* _EXCERPTED TEXT_

The Marketing Science conference was really quite inspiring and informative.

The conference generally followed this formula:

I spent much of time alternating between Rooms 2, 14, and 25 – so I can only comment on 1/12th of the conference. So I’m not representing the diversity of the conference. A lot was said. I’m saying what I saw. (Preemptive apology aside to all those who spoke that I’m ignorant of, okay?)

Opinion mining and sentiment analysis brought out the most flood of insults. Though, image macros were sorely lacking, it really did seem like insults were being thrown.

The presenter would put forward a model and test it. Most of them are engaged in creating predictive models. It’s what they do. Don’t question it – go with it.

In a few instances (I counted 8), they were correlating ‘sentiment’ to some dependent variable – stock prices, box office sales, revenue and so on. They’d hold most of the time series ‘in sample’ and then test their model against ‘out of sample’ to test the predictive accuracy of it. If the model is successful at predicting some of the variation, then they can say that they’ve contributed to the understanding of the world.

* _OBJECTIVE 1_
According to the conference post, why can the writer comment on only 1/12th of the conference?
* _OBJECTIVE 2_
Copy the lines of the entries verbatim, starting at the line that contains "Where should I" and ending at the end of the entries, and omit the pictures.
The conference post and the entries that come after it have no connection to each other.

* _RECORDS TO PROCESS_
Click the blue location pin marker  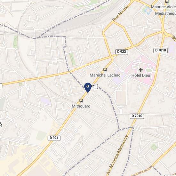pyautogui.click(x=88, y=88)
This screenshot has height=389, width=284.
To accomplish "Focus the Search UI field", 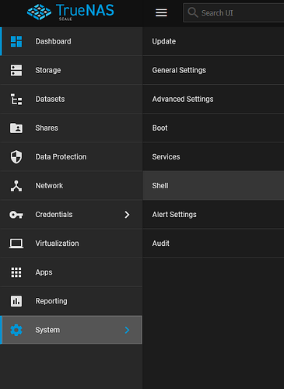I will point(233,12).
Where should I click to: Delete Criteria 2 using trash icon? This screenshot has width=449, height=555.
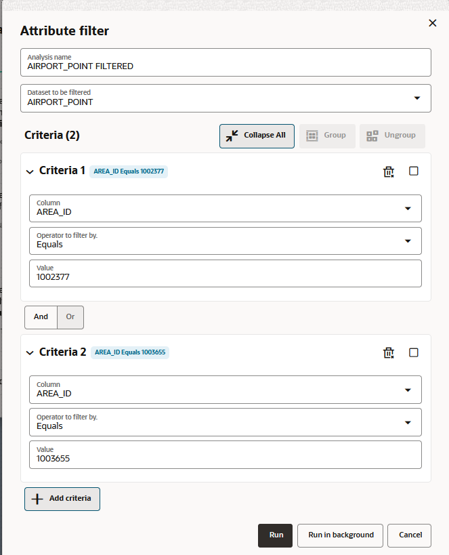click(x=389, y=352)
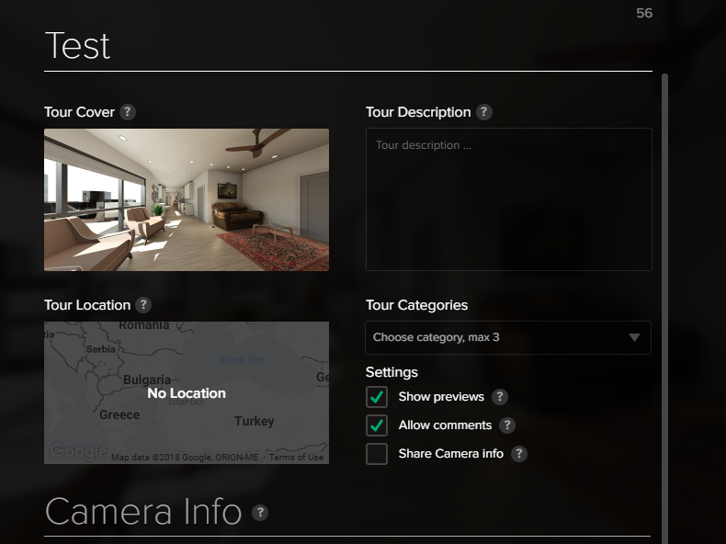Click the vertical scrollbar on the right
The image size is (726, 544).
[x=664, y=276]
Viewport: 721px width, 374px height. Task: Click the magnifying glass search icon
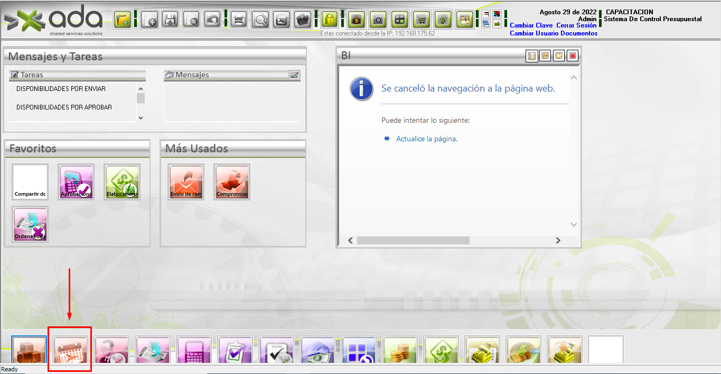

* _EXPECTED OUTPUT 1_
The writer spent much of the time alternating among Rooms 2, 14, and 25, so they saw only that part of the conference.

* _EXPECTED OUTPUT 2_
Where should I click to: Delete Criteria 2 using trash icon? This screenshot has width=449, height=555.
click(x=389, y=352)
Click the vertical scrollbar on the right
The image size is (726, 544).
[x=664, y=276]
Viewport: 721px width, 374px height. Task: Click the magnifying glass search icon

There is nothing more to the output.